- [SOURCE PASSAGE]

Children Born in Summer Tend to Be Healthier Adults, Study Suggests; Higher Vitamin D Exposure in Second Trimester May Explain Effect

Children who were born in the summer are more likely to be healthy adults, suggests new research published online on October 12, 2015 in an open-access article in the journal Heliyon, published by Elsevier. The article is titled “Season of Birth Is Associated with Birth Weight, Pubertal Timing, Adult Body Size, and Educational Attainment.” The authors of the study, which involved almost half a million people in the UK, say more sunlight, and therefore higher vitamin D exposure, in the second trimester of pregnancy could explain the effect, but more research is needed. According to the study, birth month affects birth weight and age at menarche, both of which have an impact on overall health in women as adults. The environment in the womb leads to differences in early life, including before birth, that can influence health in later life. The scientists said that their findings provide support for the “fetal programming” hypothesis, refining and extending the impact that season of birth has on childhood growth and development. The researchers behind the new study, from the Medical Research Council (MRC) Epidemiology Unit, University of Cambridge, UK, looked at whether birth month had an effect on birth weight, age at menarche, adult height, and body mass index (BMI). They found that children who were born in the summer were slightly heavier at birth and taller as adults. For women, those born in summer months reached menarche slightly later than those born in winter months. No significant association with summer birth with BMI was observed. "When you were conceived and born occurs largely 'at random' - it's not affected by social class, your parents' ages, or their health - so looking for patterns with birth month is a powerful study design to identify influences of the environment before birth," said Dr.

- [EXERCISE PROMPT] Could you reproduce the summer-birth health article above word for word, in full?

- [Stored data]
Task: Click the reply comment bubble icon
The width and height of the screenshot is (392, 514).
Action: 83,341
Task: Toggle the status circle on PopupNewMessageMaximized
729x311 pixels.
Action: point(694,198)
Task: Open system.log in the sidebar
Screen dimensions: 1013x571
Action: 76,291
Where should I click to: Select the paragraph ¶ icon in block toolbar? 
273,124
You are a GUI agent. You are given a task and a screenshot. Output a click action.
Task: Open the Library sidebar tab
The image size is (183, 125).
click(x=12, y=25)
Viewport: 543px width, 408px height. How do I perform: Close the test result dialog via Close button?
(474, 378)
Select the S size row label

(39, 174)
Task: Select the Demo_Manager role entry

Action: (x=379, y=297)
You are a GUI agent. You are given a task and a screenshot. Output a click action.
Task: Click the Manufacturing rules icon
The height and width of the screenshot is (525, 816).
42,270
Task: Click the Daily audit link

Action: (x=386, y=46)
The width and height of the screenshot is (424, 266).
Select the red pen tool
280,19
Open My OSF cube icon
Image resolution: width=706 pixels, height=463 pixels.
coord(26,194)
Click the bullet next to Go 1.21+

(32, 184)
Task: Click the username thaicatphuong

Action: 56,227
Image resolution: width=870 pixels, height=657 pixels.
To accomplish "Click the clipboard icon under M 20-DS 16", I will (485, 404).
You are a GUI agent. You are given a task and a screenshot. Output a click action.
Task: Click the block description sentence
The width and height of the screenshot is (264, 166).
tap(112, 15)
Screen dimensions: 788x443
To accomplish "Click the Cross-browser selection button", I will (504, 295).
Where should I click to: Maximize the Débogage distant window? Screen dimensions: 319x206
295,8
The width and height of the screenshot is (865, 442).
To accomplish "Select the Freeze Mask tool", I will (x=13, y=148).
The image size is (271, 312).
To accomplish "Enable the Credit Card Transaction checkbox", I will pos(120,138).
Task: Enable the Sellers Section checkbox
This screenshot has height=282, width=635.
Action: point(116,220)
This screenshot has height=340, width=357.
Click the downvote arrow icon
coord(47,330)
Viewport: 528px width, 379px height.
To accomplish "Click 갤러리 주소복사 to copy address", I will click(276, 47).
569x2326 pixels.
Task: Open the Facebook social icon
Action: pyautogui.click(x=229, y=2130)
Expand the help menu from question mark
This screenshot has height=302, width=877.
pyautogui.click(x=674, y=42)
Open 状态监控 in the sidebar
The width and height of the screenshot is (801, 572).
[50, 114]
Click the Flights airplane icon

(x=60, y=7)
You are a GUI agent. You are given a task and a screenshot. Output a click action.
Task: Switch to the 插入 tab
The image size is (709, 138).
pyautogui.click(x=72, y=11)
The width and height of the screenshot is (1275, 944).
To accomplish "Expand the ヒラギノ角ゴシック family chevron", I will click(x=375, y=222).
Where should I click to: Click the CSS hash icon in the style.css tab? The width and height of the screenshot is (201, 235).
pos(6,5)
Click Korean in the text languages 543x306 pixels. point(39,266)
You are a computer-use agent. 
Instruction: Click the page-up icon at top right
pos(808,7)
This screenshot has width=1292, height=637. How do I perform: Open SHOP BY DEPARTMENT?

- [THE COMPLETED TASK]
Children Born in Summer Tend to Be Healthier Adults, Study Suggests; Higher Vitamin D Exposure in Second Trimester May Explain Effect

Children who were born in the summer are more likely to be healthy adults, suggests new research published online on October 12, 2015 in an open-access article in the journal Heliyon, published by Elsevier. The article is titled “Season of Birth Is Associated with Birth Weight, Pubertal Timing, Adult Body Size, and Educational Attainment.” The authors of the study, which involved almost half a million people in the UK, say more sunlight, and therefore higher vitamin D exposure, in the second trimester of pregnancy could explain the effect, but more research is needed. According to the study, birth month affects birth weight and age at menarche, both of which have an impact on overall health in women as adults. The environment in the womb leads to differences in early life, including before birth, that can influence health in later life. The scientists said that their findings provide support for the “fetal programming” hypothesis, refining and extending the impact that season of birth has on childhood growth and development. The researchers behind the new study, from the Medical Research Council (MRC) Epidemiology Unit, University of Cambridge, UK, looked at whether birth month had an effect on birth weight, age at menarche, adult height, and body mass index (BMI). They found that children who were born in the summer were slightly heavier at birth and taller as adults. For women, those born in summer months reached menarche slightly later than those born in winter months. No significant association with summer birth with BMI was observed. "When you were conceived and born occurs largely 'at random' - it's not affected by social class, your parents' ages, or their health - so looking for patterns with birth month is a powerful study design to identify influences of the environment before birth," said Dr.